I attempted everything to look like them: diets, exercise, purging, starving myself until I couldn’t physically stand, and got migraines so severe I couldn’t see. I wanted to be like the women Lil Wayne rapped about, but nothing worked, and I kept gaining weight.
It felt masochistic, never being able to pull myself away from Hip-Hop even though it reminded me of my shortcomings with every bar. It felt like I didn’t belong to a culture that was supposed to be mine.
So if that was the case, where did I belong? I wrestled with that question and my weight for years in tandem. As I came of age and my body changed almost unimaginably, so did Hip-Hop.
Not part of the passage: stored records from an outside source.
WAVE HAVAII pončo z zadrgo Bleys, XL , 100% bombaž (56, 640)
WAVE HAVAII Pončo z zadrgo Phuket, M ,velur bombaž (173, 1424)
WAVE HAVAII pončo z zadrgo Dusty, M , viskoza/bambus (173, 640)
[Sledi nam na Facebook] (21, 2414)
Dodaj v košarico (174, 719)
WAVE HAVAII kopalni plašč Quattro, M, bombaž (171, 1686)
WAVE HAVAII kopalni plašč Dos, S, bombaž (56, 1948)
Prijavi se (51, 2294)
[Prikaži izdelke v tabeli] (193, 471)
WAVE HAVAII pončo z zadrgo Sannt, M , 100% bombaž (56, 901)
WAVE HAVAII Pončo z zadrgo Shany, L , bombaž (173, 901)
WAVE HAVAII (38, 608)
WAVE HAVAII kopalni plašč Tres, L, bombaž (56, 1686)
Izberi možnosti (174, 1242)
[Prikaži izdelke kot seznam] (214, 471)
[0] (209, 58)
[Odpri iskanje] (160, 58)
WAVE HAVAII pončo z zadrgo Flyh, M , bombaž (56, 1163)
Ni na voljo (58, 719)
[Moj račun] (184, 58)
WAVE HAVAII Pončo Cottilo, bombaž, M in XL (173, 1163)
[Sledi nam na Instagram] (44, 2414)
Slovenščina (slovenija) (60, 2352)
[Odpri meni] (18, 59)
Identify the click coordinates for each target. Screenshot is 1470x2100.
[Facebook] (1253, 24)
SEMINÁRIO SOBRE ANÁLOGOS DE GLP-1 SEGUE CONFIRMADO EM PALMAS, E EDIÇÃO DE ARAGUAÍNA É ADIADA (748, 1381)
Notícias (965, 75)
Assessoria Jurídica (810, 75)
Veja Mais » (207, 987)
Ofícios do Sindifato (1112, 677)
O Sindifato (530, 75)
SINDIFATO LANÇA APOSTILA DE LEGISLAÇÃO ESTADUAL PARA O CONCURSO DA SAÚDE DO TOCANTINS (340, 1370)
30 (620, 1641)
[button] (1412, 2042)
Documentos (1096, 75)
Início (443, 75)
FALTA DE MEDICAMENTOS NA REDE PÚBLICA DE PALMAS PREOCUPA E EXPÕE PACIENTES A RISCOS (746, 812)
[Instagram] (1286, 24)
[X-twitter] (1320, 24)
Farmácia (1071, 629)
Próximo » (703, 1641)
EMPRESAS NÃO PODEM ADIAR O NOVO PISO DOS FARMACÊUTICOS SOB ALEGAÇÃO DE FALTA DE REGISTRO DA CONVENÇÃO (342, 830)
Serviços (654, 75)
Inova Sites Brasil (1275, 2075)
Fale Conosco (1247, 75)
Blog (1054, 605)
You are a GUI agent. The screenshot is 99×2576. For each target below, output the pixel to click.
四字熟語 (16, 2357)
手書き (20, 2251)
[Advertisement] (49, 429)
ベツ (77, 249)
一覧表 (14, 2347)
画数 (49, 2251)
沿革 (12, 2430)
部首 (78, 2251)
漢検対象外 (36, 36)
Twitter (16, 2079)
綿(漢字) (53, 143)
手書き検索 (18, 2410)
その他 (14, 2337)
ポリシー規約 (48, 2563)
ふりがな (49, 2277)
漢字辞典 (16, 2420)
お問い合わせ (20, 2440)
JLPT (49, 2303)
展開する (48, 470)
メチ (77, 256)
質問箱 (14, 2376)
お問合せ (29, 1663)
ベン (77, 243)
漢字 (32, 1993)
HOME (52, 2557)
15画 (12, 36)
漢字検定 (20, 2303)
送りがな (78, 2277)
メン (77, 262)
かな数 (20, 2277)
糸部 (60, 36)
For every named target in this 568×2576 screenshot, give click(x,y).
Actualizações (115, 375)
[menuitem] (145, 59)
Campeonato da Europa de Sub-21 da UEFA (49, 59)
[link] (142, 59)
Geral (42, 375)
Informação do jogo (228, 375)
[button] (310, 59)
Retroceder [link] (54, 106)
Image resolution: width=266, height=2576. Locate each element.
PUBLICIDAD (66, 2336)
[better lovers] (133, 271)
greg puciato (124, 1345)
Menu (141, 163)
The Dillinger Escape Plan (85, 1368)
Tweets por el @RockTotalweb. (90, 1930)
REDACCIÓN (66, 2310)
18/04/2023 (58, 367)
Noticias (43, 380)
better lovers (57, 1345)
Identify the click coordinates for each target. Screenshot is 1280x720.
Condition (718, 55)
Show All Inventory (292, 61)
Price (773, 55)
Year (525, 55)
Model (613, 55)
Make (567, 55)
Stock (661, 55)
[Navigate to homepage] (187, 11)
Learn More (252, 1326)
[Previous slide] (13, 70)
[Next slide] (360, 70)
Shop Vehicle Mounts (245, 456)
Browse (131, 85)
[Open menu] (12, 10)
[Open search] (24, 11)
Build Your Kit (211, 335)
Suddenly, I found myself in a friend’s college apartment, rapping, “I’m a popping a– b-tch, let me remind you.”
It’s hard not to feel that level of energy in your body. Suddenly, my clothes covered less and less of the body I was once so ashamed of as I twerked in the middle of clubs. Suddenly there was Rico Nasty, Megan Thee Stallion, City Girls, Latto, Lizzo, Cardi B and Coi Leray. I felt revitalized, sexy, confident and in control again.
I felt at home. It was women who healed the wounds Hip-Hop left on my body. Their music has taught me lessons in self-love I never knew I needed. Their confidence is infectious to me. The community they foster, full of women of all shapes and sizes, is something I couldn’t have imagined 15 years ago. At their concerts, I see myself and the future of Hip-Hop culture.
That struggle, insecurity, triumph, and revitalization that I’ve gone through is what Hip-Hop represents. I used to feel that I had to change my exterior to feel like I belonged to this culture, to feel truly connected to the music. I thought the only women deserving of attention and praise were those who looked like all the stunning video vixens of my childhood, but now I know I’m included, too, in spite of and because of what I look like.